Oct. 21 (Bloomberg) -- Microsoft Corp., the largest software maker, reported first-quarter sales that topped analysts’ predictions as companies invested in Office and server programs, outweighing poor consumer demand for computers.
Sales rose 7.3 percent to $17.4 billion, compared with the $17.2 billion average analyst estimate compiled by Bloomberg. Net income in the period that ended in September rose 6.1 percent to $5.74 billion, or 68 cents a share, from $5.41 billion, or 62 cents, a year earlier, Microsoft said yesterday in a statement. Profit met the average 68-cent projection.
Corporate customers are buying Office productivity software as well as the Windows operating system and databases for their networks. Microsoft is also benefiting from the revenue that comes from multiyear contracts sold to businesses. That’s helped compensate for waning consumer personal-computer purchases.
“People are still buying billions of dollars worth of Microsoft products every month,” said Colin Gillis, an analyst with BGC Partners in New York. “This is not going away.”
Microsoft, little changed in extended trading, fell 9 cents to close at $27.04 in U.S. trading yesterday. The shares had declined 3.1 percent this year before today.
Redmond, Washington-based Microsoft said operating expenses in the year that started July 1 will rise to $28.6 billion to $29.2 billion, above the $28 billion to $28.6 billion it forecast in April and reiterated in July.
Unearned revenue, a measure of future sales, was $15.7 billion in the first quarter, above the $15.5 billion average analyst estimate compiled by Bloomberg.
‘Bit of Relief’
Microsoft is bearing up well, even amid sluggish economic growth and lackluster demand for personal computers, said Tony Ursillo, an analyst in Boston at Loomis Sayles & Co., which owns Microsoft shares.
“The results might be viewed as a bit of a relief, given the ongoing concerns about the PC market and the macroeconomic environment,” Ursillo said.
Corporations are buying machines pre-loaded with Windows 7 and upgrading to Office 2010, which was released more than a year ago. Server software like the Windows version for corporate networks and the SQL database are also propelling revenue growth.
Business division sales, mostly consisting of Office software, rose 7.7 percent to $5.62 billion, compared with the $5.5 billion analysts had expected. Server unit sales rose 10 percent to $4.25 billion. Analysts had projected $4.3 billion.
Spending by businesses may slow down if the economy doesn’t improve, said Josh Olson, a technology analyst at Edward Jones & Co.
“Enterprise budgets are going to be squeezed to some extent going forward,” Olson said. “The picture isn’t as rosy as we had thought six months back.”
PC weakness held back growth at Microsoft’s Windows division, where sales rose 1.7 percent to $4.87 billion, shy of the $4.9 billion average analyst estimate compiled by Bloomberg.

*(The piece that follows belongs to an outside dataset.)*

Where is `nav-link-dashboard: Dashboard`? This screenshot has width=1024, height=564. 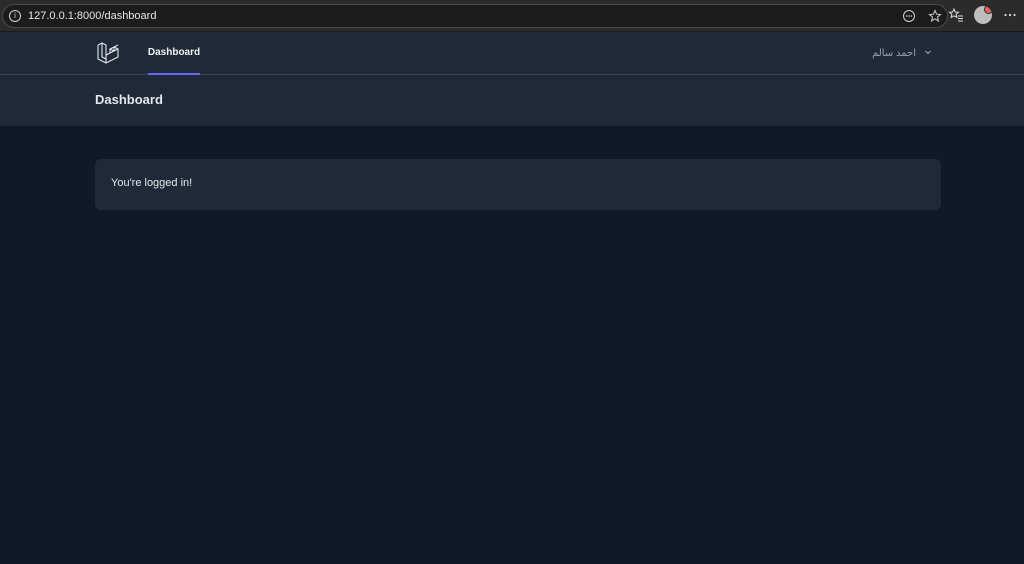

Total PC shipments rose less than forecast in the third quarter, dragged down by disappointing back-to-school sales, economic frailty and a shift to tablets and smartphones, according to Gartner Inc. Shipments climbed 3.2 percent, below the 5.1 percent growth it previously projected.
A total of 91.8 million PCs were shipped in the period. Apple Inc. sold 11.1 million iPad tablets at the same time, setting a record for the product.
The PC market will grow 4.2 percent to 361.6 million units this year as consumers buy fewer machines, according to market researcher IDC. In the same period, the smartphone market will jump 55 percent to 472 million units, making it bigger than PCs by that measure for the first time, IDC said.
Demand for tablets is taking a bigger toll on low-memory netbook computers than on standard PCs that run Windows, said Bill Koefoed, general manager of investor relations at Microsoft.
“When people need to do work, to create content, they are using a PC,” he said.
Even so, Microsoft is rushing to complete a new version of Windows capable of running smaller, thinner tablet computers with battery life to rival that of the iPad. The company showed the new software at a conference in September and got some encouraging reviews. It won’t be ready until next year, people familiar with the matter said in March.
Jane Snorek, a senior research analyst at Nuveen Asset Management, which owns Microsoft shares, said that may help the company gain a foothold in the tablet market.
“I don’t think the stock does anything until that gets resolved,” Snorek said.